Sampdoria have been a pretty dismal attacking outfit this season since Antonio Cassano was excluded. Their attempts to compensate for his absence have been strange, acquiring several strikers, all of whom are rather similar to one another. But the failure of the forwards to perform has allowed one man to shine – 26-year-old midfielder Stefano Guberti.
Bought on a co-ownership from Roma last summer, Sampdoria could be in an even worse position without Guberti in the squad. He has scored the most goals of the players still at the club (only Giampaolo Pazzini has more for Samp this season), but far from simply completing a task his forwards seem unable to, it is the attacking impetus he has offered the side from midfield that has been his biggest asset.
The Blucerchiati are an incredibly predictable side in midfield, and the absence of Cassano has brought this to the fore. Their brightest central midfield prospect, Andrea Poli, has been hit by injuries and inconsistency this season, and so the guile he could (and possibly should) be providing has been missing for long periods. On the right, Daniele Mannini is more of a role player, a runner, than someone who is going to add a spark to a team going forward, and Vladimir Koman (who has also been used in a central role) has not built on the promise he showed on loan at Bari last season.
So it is left to Guberti, who has spent the majority of the season playing on the left. He has many of the attributes you would desire in a wide player – pace, the ability to beat a man, equally comfortable using either foot, and of course a goal threat. Those goals do not just come against the weak teams either – of the five he has scored in Serie A this season, three have been put past Lazio, Inter and Roma.
But he is more than a conventional winger – his movements this season have seen him come in off his flank frequently, and his ability to find space effectively in the centre has made marking him a tough task for opposition defenders. His goals against Milan in the Coppa Italia, and Inter last October are two such examples of how well he can use the space he finds.

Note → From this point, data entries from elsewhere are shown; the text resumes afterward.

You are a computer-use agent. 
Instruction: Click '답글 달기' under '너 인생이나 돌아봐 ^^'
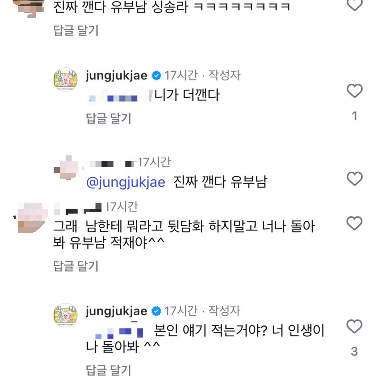click(x=109, y=370)
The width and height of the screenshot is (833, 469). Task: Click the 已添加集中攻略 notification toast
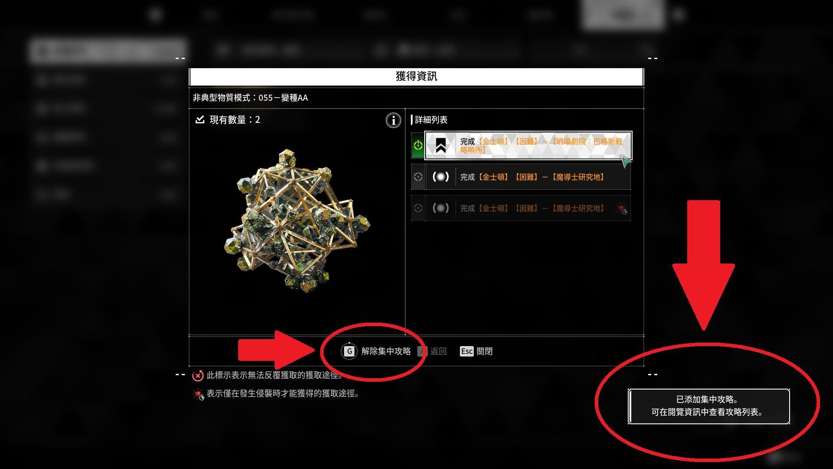click(x=708, y=406)
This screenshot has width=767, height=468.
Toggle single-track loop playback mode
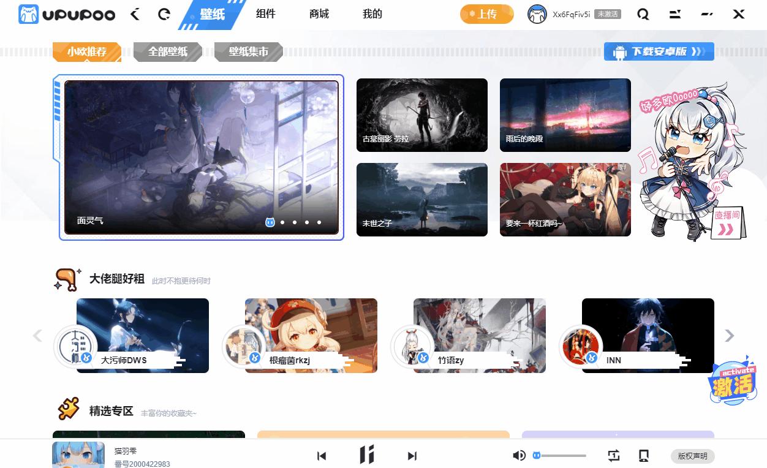[x=614, y=456]
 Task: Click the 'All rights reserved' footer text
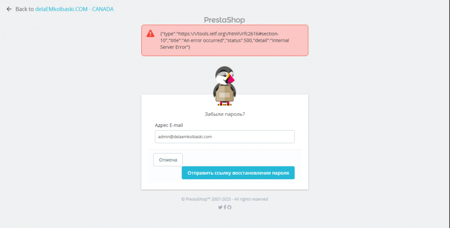coord(251,199)
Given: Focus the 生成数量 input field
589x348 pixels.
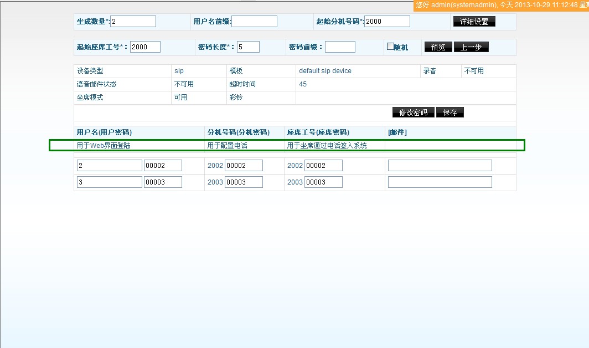Looking at the screenshot, I should 133,22.
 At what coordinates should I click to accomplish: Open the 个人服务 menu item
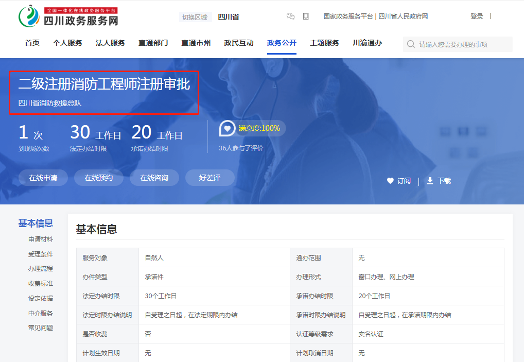click(x=67, y=43)
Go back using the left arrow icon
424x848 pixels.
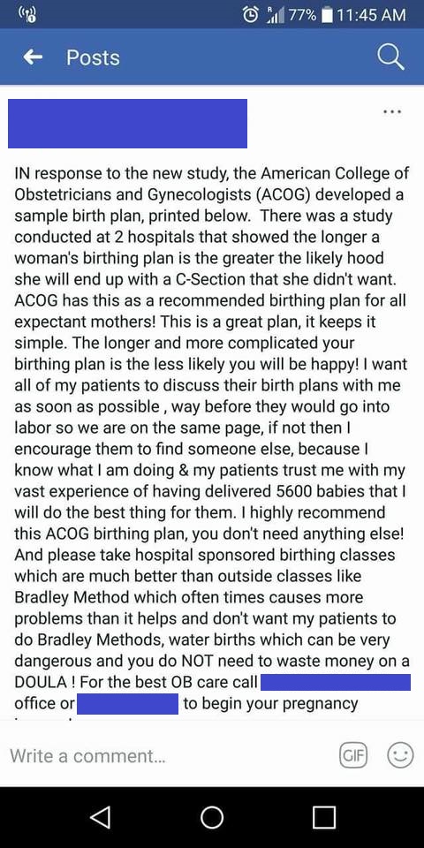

Defenders cannot simply show him one way or another such is the damage he can do centrally.
Coach Domenico Di Carlo recognises both his importance to the team, and his abilities in the middle. For the past two games, he has switched to a 3-5-1-1, and has placed Guberti behind striker Massimo Maccarone (similar to Alexis Sánchez at Udinese). This has not really worked out as Di Carlo would have hoped – with the wing-backs tasked with providing the width, Guberti’s remit is to stay central and find the spaces, but all it has served to do is nullify the threat he carried from wide. He is much easier to close out when starting from the middle, even more so when there is only one striker for opposition centre-backs to deal with. It is not like utilising Guberti as trequartista in a 4-3-1-2, where the narrow system encourages him to wander into wide areas and creates uncertainty for defenders.
Given his performances so far this season, Guberti can consider himself unlucky not to have been called up to the Italy squad. With Cesare Prandelli stating on numerous occasions a desire to play 4-3-3, and the dearth of Italian wide players, the Samp man should be in pole position. He may simply be a victim of Prandelli’s recent decision to forget 4-3-3 for the time being, but if he can make the central role he has at club level work (although he will need help from Di Carlo with this, namely the addition of another striker to the line-up) then it may not be too long before he is seen in the Azzurro Savoia.